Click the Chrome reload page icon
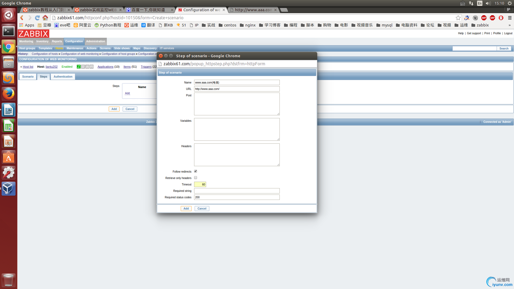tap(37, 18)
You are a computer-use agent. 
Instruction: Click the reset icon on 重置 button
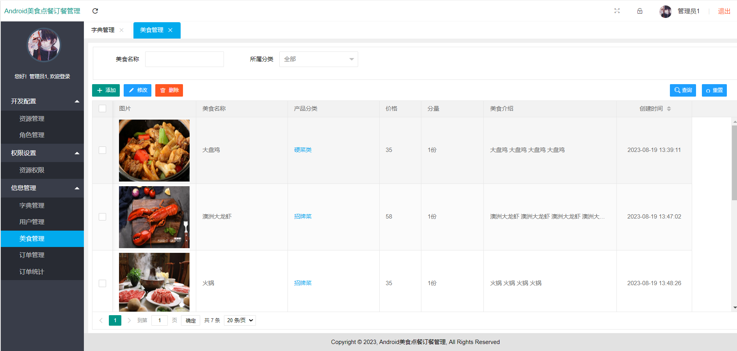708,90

| About this exercise |
The response must repeat all the lines above exactly and include no pictures.

| The answer |
Click the Chrome reload page icon
tap(37, 18)
You are a computer-use agent. 
Instruction: Click the reset icon on 重置 button
708,90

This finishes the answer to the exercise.